Tras su matrimonio y posterior divorcio con Anita, con quien tuvo dos hijas, Brina y Leslie (quien falleció de cáncer de útero en 2008), Gehry se volvió a casar, esta vez con Berta Aguilera, en 1975. Juntos tuvieron dos hijos, Sam, también arquitecto, y Alejandro, artista.
Después de Harvard, y tras ahorrar durante un tiempo para poder vivir un año en su amado París, Gehry volvió a Los Ángeles, ciudad que siempre amó y donde residió hasta su muerte. En una biografía de 2009, mencionó que el caos, la mezcla constante de personas, el entorno cinematográfico y la sensación de frontera de la ciudad en continuo desarrollo lo cautivaban. Así, se estableció en la costera Santa Mónica, donde continuó con su carrera y permaneció hasta su muerte.

**Extractos del conjunto de datos**
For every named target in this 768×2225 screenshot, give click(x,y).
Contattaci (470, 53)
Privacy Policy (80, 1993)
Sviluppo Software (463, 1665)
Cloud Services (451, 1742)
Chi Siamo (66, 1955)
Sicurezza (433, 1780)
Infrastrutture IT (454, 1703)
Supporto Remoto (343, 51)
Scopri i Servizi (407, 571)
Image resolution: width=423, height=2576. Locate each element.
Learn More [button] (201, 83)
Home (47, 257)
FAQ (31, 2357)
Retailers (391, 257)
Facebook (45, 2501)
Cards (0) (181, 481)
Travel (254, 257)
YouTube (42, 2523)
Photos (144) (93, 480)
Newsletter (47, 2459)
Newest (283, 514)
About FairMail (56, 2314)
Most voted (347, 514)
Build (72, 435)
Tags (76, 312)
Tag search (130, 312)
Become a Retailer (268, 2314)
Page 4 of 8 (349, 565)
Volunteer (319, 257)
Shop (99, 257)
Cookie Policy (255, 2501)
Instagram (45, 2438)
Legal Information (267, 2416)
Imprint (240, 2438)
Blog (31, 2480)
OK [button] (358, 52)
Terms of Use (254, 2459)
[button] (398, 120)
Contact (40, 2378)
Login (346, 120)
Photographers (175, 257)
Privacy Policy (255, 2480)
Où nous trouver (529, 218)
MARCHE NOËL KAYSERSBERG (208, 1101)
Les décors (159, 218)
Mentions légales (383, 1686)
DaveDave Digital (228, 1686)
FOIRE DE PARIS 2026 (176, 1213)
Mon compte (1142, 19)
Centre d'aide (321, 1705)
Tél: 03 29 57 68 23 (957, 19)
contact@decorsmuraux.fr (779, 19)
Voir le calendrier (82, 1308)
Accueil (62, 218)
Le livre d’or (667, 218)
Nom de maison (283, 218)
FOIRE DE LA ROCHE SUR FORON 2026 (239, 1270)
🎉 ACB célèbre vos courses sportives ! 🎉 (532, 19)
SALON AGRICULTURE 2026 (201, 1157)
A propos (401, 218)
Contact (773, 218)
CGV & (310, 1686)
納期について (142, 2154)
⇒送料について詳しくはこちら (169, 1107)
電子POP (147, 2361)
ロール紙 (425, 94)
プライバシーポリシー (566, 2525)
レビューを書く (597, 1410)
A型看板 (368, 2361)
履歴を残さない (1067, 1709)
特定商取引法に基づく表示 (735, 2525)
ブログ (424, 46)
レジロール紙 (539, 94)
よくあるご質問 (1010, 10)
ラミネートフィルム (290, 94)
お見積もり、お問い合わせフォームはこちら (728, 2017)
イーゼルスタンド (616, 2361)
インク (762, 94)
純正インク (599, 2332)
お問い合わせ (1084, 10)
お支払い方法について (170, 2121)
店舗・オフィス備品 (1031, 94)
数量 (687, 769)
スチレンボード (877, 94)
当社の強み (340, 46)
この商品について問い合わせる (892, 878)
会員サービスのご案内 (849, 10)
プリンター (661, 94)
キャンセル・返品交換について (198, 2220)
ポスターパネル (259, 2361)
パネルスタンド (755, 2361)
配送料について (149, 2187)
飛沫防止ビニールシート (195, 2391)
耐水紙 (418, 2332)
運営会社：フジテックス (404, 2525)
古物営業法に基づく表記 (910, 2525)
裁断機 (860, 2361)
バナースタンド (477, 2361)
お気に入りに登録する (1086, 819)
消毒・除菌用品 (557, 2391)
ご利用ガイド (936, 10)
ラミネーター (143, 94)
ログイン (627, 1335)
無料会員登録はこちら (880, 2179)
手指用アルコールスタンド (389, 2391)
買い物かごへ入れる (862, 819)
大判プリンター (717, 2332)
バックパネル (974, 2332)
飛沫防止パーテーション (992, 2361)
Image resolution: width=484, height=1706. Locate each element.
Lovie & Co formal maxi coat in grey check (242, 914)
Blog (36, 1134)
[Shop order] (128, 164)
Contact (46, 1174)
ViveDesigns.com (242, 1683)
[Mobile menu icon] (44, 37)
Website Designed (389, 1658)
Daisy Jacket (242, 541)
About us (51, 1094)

**Ejercicios**
A – Cita, por favor, todo el texto sobre Gehry desde "Tras su matrimonio" hasta "y Alejandro, artista.".
B – Responde estas preguntas según el texto sobre Gehry:
(i) ¿En qué año se casó Gehry con Berta Aguilera?
(ii) ¿A qué se dedica Alejandro, su hijo?
(iii) ¿En qué ciudad costera se estableció Gehry?

**Ejercicio resuelto**
A –
Tras su matrimonio y posterior divorcio con Anita, con quien tuvo dos hijas, Brina y Leslie (quien falleció de cáncer de útero en 2008), Gehry se volvió a casar, esta vez con Berta Aguilera, en 1975. Juntos tuvieron dos hijos, Sam, también arquitecto, y Alejandro, artista.

B –
(i) En 1975.
(ii) Es artista.
(iii) En Santa Mónica.